Una chiesa e una comunità di suore richiedevano un sacerdote rettore: ovvero lo stesso Francesco Faà di Bruno che intraprese la via del sacerdozio tra le obiezioni dell’arcivescovo di Torino e l’incoraggiamento del Papa Pio IX. Fu ordinato a Roma nel 1876, presagendo «poco più di un decennio» di ministero, durante il quale non cessò di prodigarsi per l’istruzione e l’edificazione dei più poveri e specialmente delle donne. Morì il 27 marzo 1888, pochi giorni prima di compiere 63 anni e poche settimane dopo la morte di don Bosco. Essendo in Settimana Santa anche le esequie dovettero svolgersi senza particolari cerimonie: discreto fino alla morte, anzi persino nella morte, il che non impedì alla gente del quartiere di affollarsi ad accostare rosari e altri oggetti alla venerata salma.
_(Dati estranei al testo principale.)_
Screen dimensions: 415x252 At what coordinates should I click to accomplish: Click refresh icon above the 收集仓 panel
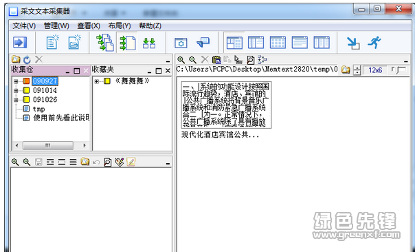27,60
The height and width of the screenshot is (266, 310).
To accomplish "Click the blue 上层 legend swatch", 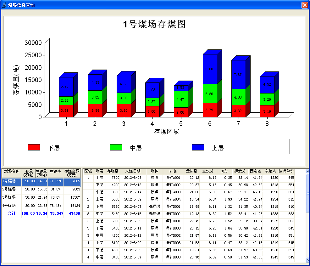I will tap(198, 148).
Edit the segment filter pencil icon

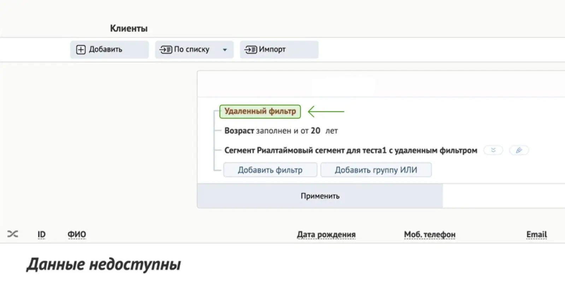(x=519, y=150)
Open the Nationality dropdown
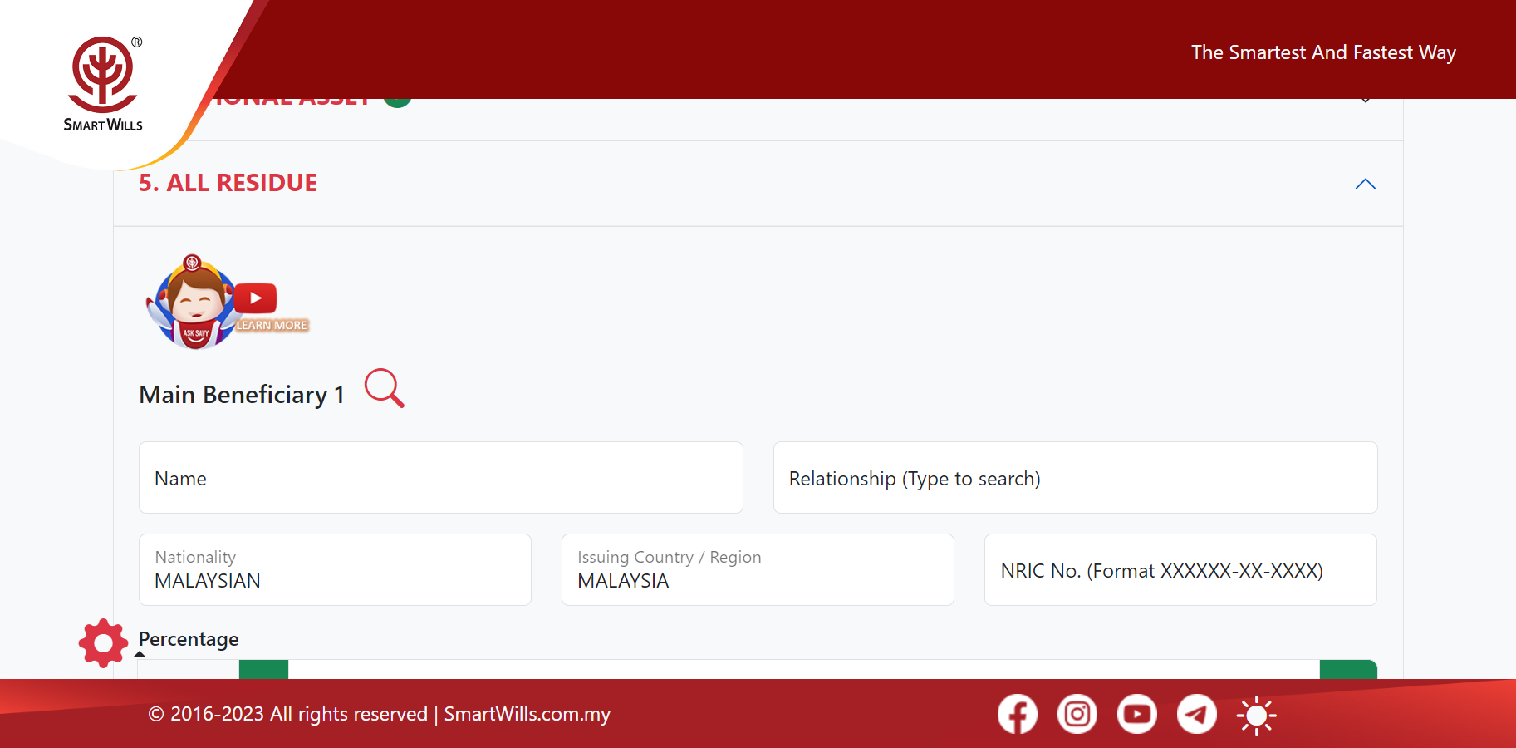Screen dimensions: 1516x748 (x=335, y=570)
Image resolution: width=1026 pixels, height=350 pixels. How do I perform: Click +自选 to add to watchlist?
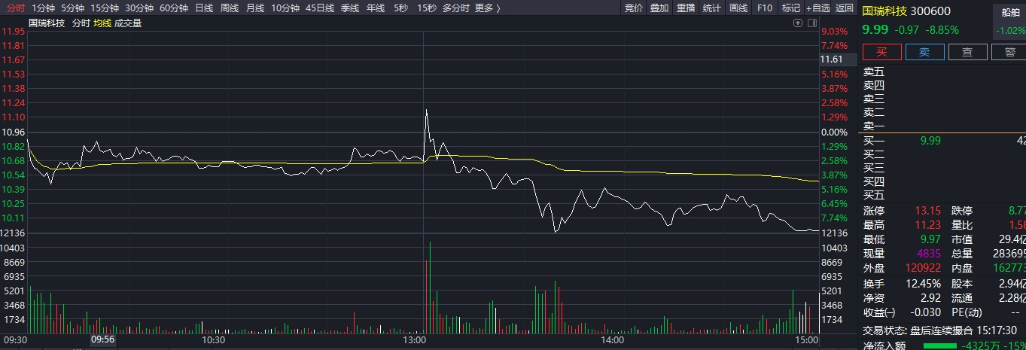tap(817, 8)
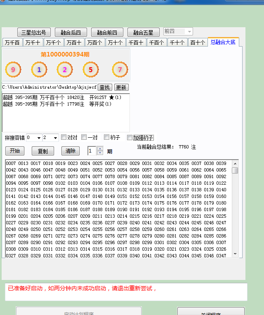Check the 豹子 option
Image resolution: width=264 pixels, height=315 pixels.
pyautogui.click(x=107, y=137)

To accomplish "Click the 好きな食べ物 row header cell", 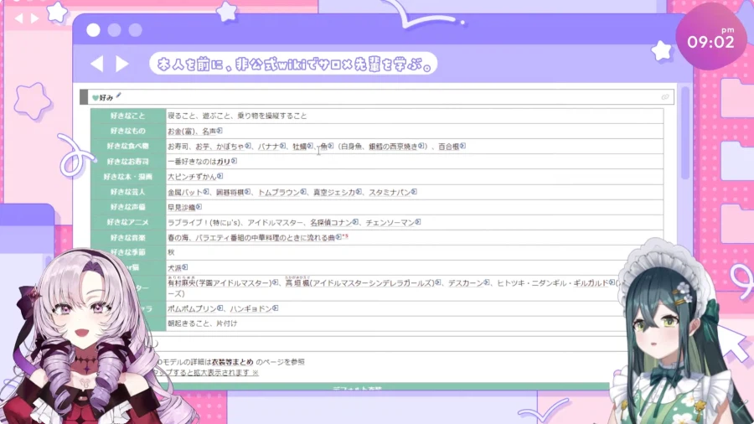I will tap(127, 146).
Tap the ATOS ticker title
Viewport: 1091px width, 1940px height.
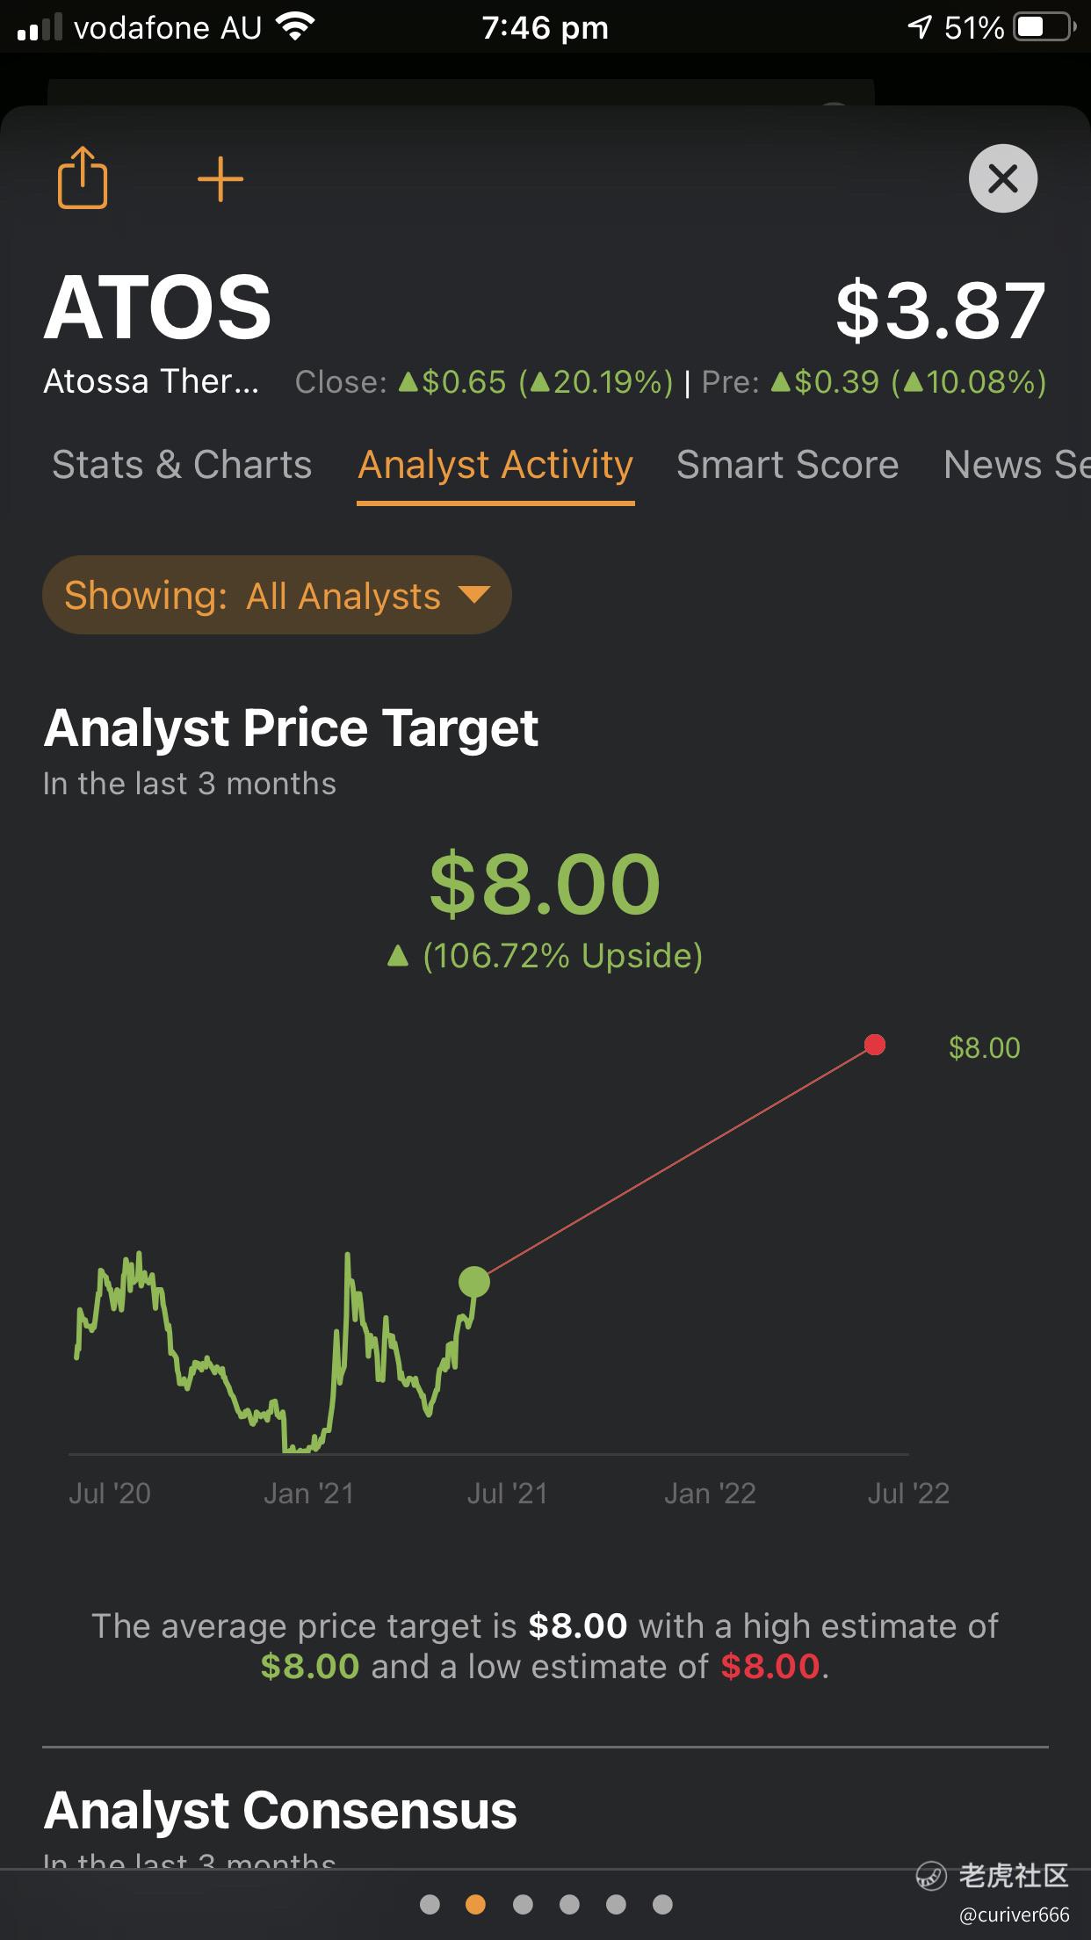(x=158, y=308)
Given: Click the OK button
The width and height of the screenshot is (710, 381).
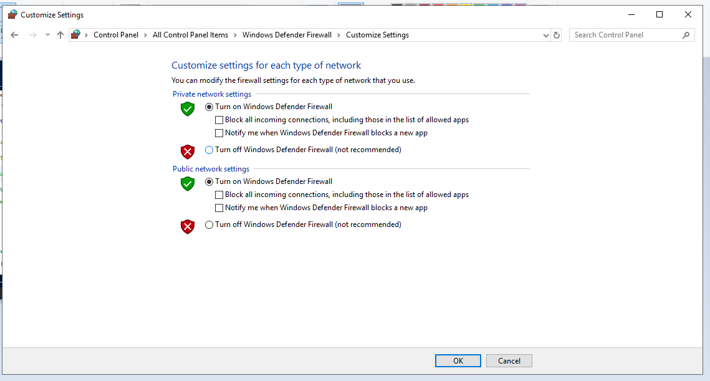Looking at the screenshot, I should 458,360.
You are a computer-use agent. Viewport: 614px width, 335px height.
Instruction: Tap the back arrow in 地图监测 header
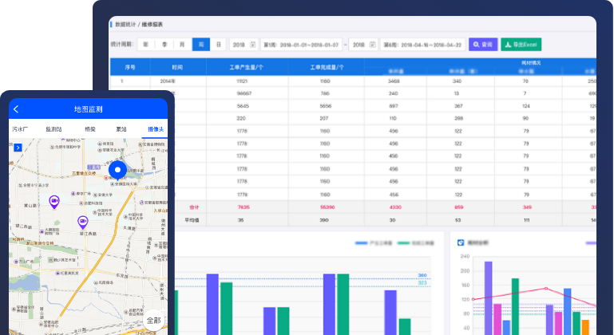[x=16, y=109]
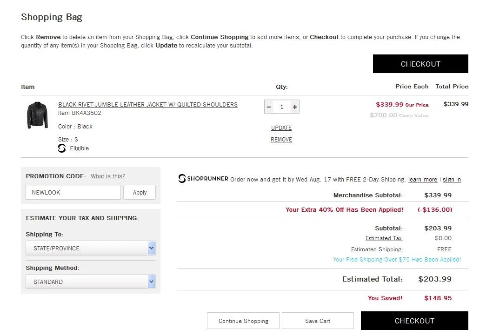Remove the jacket from the bag
Screen dimensions: 493x336
(281, 139)
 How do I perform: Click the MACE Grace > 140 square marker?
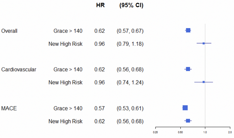pos(185,108)
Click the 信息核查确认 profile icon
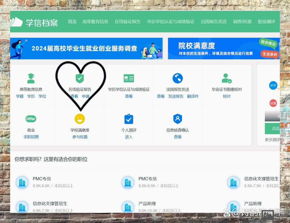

Erano le prime espressioni di una fama di santità che un secolo dopo sarebbe stata proclamata solennemente dalla Chiesa. (...) Eppure rimane ancora troppo poco conosciuto tra gli stessi cattolici: «La colpa è anche un po’ sua, di quel benedetto abate!», confidò a Messori una delle sue suore, lamentando quella proverbiale discrezione del suo fondatore, silenzioso ma tutt’altro che inoperoso, in terra e in cielo.